Nos casos em que a patrulha identifica o descumprimento da medida de afastamento, detalha a soldado, a situação é informada em caráter de urgência ao Ministério Público, para que sejam tomadas as medidas necessárias, podendo inclusive ser determinada a prisão do agressor.

Para expandir a rede de proteção, o programa deve ser ampliado em breve a outro eixo de atuação. A Polícia Militar prevê para este ano a implantação de um aplicativo de celular com o chamado “botão do pânico”. Utilizando o sistema de georreferenciamento do aparelho, a vítima poderá acionar a PM em casos de emergência e a localização será repassada diretamente aos policiais que irão atender a ocorrência.

Estrutura de apoio
A prefeitura também disponibiliza ferramentas para coibir e proteger as vítimas de violência doméstica. Segundo a Secretaria Municipal de Desenvolvimento Social, os sete Centros de Referência de Assistência Social (Cras) do município oferecem todas as segundas-feiras, às 9h e às 14h, acolhimento coletivo. Nestes espaços a pessoa que sofre violência é orientada e encaminhada para o Centro de Referência Especializado de Assistência Social (Creas). 
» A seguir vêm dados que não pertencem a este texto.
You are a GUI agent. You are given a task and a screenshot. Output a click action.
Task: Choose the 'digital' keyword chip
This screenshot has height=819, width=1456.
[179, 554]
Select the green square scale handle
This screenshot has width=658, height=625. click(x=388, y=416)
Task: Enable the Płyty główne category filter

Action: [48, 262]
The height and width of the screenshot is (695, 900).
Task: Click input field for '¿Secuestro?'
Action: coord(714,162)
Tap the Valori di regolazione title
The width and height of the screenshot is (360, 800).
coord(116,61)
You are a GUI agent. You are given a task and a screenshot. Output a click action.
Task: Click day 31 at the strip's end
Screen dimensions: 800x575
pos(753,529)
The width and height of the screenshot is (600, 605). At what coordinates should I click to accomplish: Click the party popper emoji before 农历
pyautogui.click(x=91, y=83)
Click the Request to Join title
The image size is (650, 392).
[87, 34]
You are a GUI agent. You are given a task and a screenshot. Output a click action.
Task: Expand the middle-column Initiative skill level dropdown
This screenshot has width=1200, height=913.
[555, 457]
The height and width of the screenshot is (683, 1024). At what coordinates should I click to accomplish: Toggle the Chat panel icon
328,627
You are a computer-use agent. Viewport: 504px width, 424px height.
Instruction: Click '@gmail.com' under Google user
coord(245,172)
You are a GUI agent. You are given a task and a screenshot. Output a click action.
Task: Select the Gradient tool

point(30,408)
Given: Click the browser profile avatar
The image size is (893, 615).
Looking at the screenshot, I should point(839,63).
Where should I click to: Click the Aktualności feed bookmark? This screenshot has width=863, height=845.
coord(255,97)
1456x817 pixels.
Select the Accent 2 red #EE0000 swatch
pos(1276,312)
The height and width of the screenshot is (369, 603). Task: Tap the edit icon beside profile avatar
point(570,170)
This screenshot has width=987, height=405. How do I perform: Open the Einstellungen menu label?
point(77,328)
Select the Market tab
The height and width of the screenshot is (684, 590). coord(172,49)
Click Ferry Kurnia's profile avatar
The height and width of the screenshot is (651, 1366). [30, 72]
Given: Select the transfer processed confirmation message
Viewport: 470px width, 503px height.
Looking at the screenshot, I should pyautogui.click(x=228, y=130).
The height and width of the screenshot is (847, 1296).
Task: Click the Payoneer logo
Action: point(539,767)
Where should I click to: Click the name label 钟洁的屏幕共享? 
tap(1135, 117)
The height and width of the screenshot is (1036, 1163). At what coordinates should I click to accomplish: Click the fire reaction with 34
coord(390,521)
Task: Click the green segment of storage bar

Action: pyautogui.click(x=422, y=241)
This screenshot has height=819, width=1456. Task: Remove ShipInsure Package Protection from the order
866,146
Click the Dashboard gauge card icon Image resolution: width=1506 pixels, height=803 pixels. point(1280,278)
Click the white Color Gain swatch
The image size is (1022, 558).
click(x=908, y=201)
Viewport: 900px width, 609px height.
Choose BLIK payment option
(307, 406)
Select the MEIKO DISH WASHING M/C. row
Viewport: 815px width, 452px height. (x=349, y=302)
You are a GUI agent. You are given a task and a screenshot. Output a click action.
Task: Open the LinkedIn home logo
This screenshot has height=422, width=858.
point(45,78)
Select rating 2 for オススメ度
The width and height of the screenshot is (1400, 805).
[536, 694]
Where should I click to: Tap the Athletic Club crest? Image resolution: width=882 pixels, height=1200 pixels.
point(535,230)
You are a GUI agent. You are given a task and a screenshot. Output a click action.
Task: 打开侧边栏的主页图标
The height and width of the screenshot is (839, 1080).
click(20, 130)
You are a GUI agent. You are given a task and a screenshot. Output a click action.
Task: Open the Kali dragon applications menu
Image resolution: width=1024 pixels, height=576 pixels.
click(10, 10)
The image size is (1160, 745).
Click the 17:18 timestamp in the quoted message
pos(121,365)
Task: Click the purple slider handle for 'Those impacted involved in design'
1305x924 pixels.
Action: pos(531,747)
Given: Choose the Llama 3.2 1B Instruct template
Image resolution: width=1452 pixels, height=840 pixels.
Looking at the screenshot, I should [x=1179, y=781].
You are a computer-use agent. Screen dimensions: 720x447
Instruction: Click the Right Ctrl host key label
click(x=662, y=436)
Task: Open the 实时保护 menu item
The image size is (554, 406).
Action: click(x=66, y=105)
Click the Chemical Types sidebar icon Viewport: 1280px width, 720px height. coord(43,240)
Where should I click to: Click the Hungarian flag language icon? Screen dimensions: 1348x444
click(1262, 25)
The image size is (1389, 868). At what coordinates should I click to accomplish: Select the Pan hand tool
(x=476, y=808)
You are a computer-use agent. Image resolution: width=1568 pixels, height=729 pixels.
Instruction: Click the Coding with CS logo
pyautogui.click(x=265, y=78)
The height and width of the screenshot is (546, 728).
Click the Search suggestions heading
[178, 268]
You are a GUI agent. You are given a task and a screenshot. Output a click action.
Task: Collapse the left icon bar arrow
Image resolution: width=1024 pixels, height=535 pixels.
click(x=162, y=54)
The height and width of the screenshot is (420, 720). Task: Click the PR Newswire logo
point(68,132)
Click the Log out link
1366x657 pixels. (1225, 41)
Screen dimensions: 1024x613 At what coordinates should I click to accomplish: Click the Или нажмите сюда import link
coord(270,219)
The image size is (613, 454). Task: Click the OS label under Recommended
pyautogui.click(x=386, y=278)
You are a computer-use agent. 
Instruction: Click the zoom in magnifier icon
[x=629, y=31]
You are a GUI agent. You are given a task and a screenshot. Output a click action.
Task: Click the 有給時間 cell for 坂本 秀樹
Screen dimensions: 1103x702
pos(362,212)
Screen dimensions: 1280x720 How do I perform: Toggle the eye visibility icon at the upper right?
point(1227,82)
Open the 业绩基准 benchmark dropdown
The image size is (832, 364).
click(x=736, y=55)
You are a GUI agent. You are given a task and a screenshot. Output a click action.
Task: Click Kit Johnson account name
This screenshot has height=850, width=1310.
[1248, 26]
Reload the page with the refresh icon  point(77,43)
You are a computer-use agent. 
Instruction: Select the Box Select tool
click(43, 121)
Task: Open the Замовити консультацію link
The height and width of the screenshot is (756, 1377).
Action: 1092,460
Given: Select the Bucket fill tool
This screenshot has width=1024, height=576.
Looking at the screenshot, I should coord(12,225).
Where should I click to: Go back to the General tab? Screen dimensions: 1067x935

Em alguns casos, conforme recomendação das policias, as mulheres podem ser direcionadas para a Casa Abrigo Eliza, que acolhe vítimas de violência doméstica, onde elas podem permanecer com os filhos por tempo indeterminado.

*Nome fictício para preservar a identidade, conforme recomenda o guia de ética na NSC Comunicação.


A violência em números
A Polícia Militar registrou somente em janeiro deste ano 53 ocorrências de violência doméstica em Blumenau. O número excede um caso por dia e é 55,8% maior do que no mesmo mês de 2017, quando 34 casos foram atendidos pela PM. Apesar do crescimento, o quadro geral por ano mostra uma queda nas ocorrências de violência doméstica em Blumenau.

 A coordenadora do programa, tenente Karla Medeiros, afirma que a questão envolvendo os números em relação à violência doméstica é delicada. Segundo ela, os dados computados tratam apenas dos episódios em que as mulheres efetivamente denunciaram a agressão e não se sabe a quantidade que não registra a ocorrência.

Onde buscar ajuda

Polícia Militar
- Telefone 190: quando presenciar ou vivenciar algum episódio de violência contra a mulher.

Central de Atendimento para Mulher em Situação de Violência
- Telefone 180: para buscar orientação sobre direitos e serviços públicos à população feminina, bem como para denúncias ou relatos de violência.

Delegacia de Polícia de Proteção a Mulher,  Criança e Adolescente
- Telefone 3329-8829: para registrar ocorrência de violência contra a mulher, bem como requerer medida protetiva e iniciar processo contra agressor.